Let’s face facts
AND, so to reliable news sources. That Mecca, or Jerusalem, of sources, Wikipedia.
More and more of us rely on it to provide information and background and, while a sort of people’s encyclopedia is a wonderful idea, the practicality is there are no real safeguards, it’s open to anyone to add to or alter items.
So a biography can be inflated, biased views written in or achievements excised or edited.
The only real checks appear to be if the subject of the piece complains.
Editing Wiki has become an obsession, or addiction, to some people.
A guy called Philip Cross is the prime example.

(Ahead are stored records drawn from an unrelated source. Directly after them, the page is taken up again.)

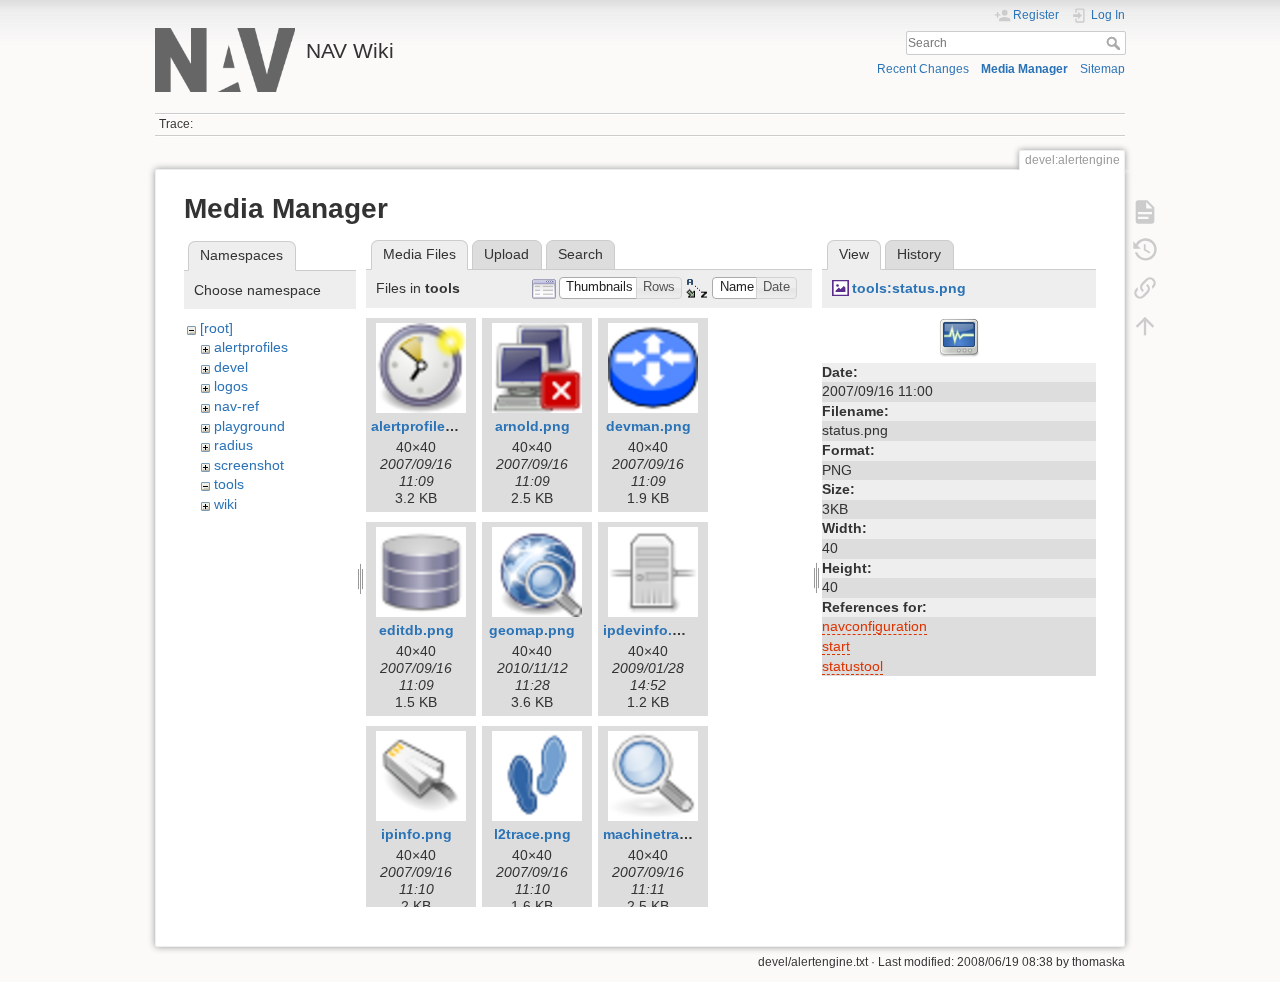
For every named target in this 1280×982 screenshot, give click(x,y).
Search (1115, 43)
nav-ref (236, 406)
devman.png (648, 426)
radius (233, 445)
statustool (852, 666)
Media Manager (1024, 69)
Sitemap (1102, 69)
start (836, 646)
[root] (216, 328)
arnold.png (532, 426)
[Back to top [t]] (1145, 326)
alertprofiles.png (427, 426)
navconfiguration (874, 626)
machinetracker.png (670, 834)
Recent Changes (923, 69)
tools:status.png (909, 288)
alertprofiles (251, 347)
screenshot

It’s reckoned he has run up more than 130,000 edits, often targeting left-wing politicians and figures – like former UK Ambassador Craig Murray and Jeremy Corbyn’s strategy and communications director, my old chum Seumas Milne – and allegedly removing creditable comments or facts.

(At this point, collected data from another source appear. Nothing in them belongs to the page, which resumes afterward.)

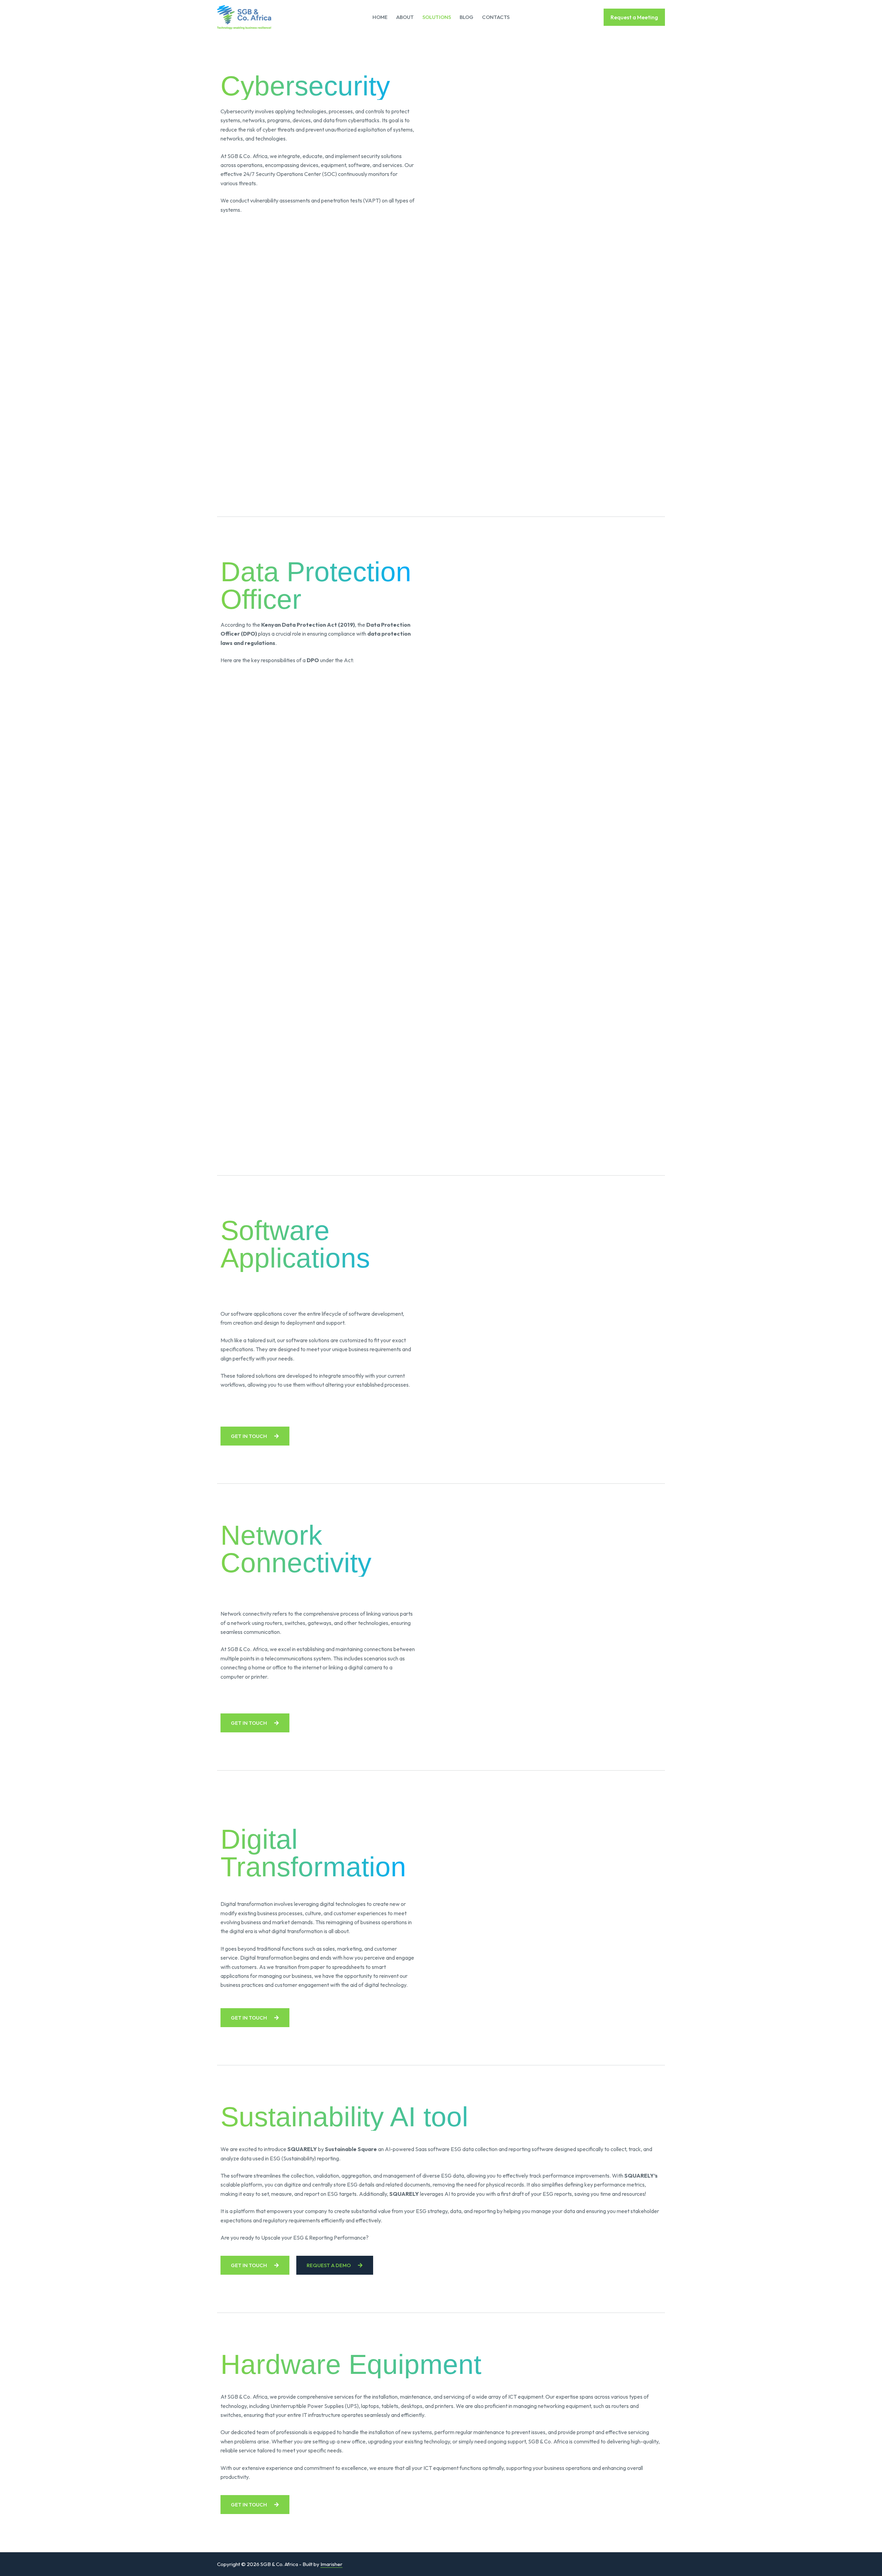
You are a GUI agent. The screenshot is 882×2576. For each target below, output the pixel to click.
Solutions (436, 17)
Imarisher (331, 2564)
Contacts (496, 17)
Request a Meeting (634, 17)
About (405, 17)
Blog (466, 17)
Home (380, 17)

The internet was rife with speculation that Cross was a pseudonym – it isn’t – and that he might be The Times leader writer Oliver Kamm – he is not – because his edits seemed to chime with Kamm’s spoutings.

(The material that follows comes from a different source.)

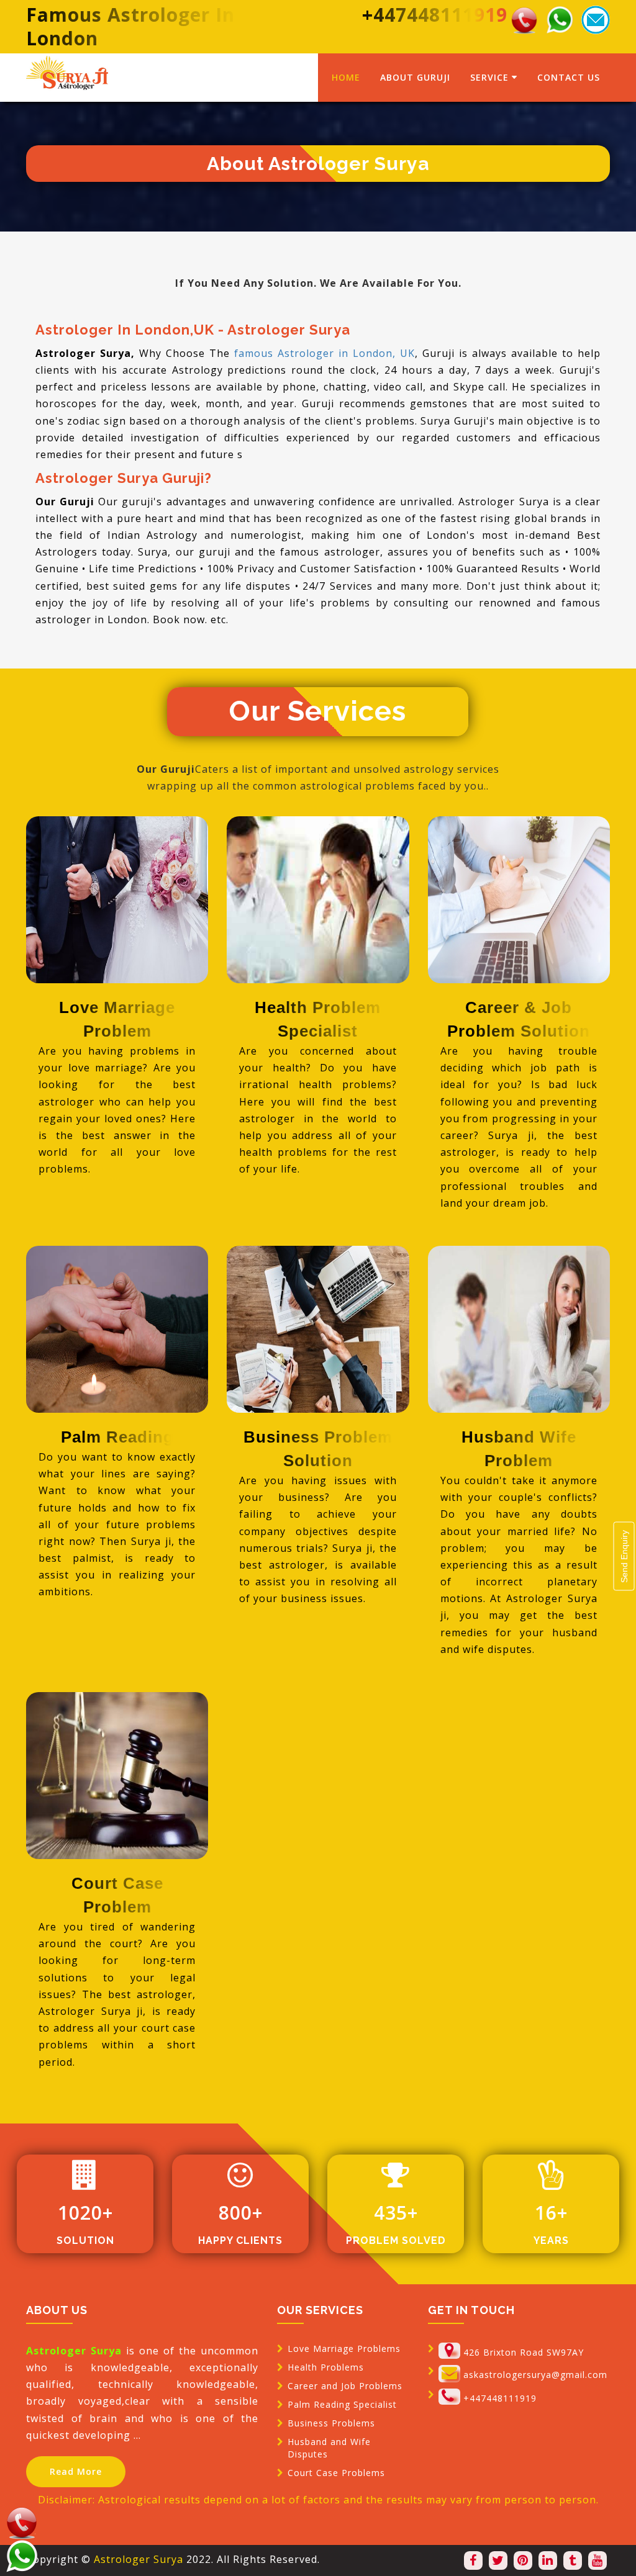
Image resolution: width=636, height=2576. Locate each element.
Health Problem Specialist (318, 1019)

This misinformed speculation, according to Kamm in lengthy and forthright correspondence with me, came from “cranks and conspiracy theorists”.
If you check out Kamm’s own Wiki entry you’ll see that it carries a health warning.”
A major contributor to this article appears to have a close connection with its subject.
It may require a clean-up to comply with Wikipedia’s content policies, particularly neutral point of view.”
Who on earth could this be referring to?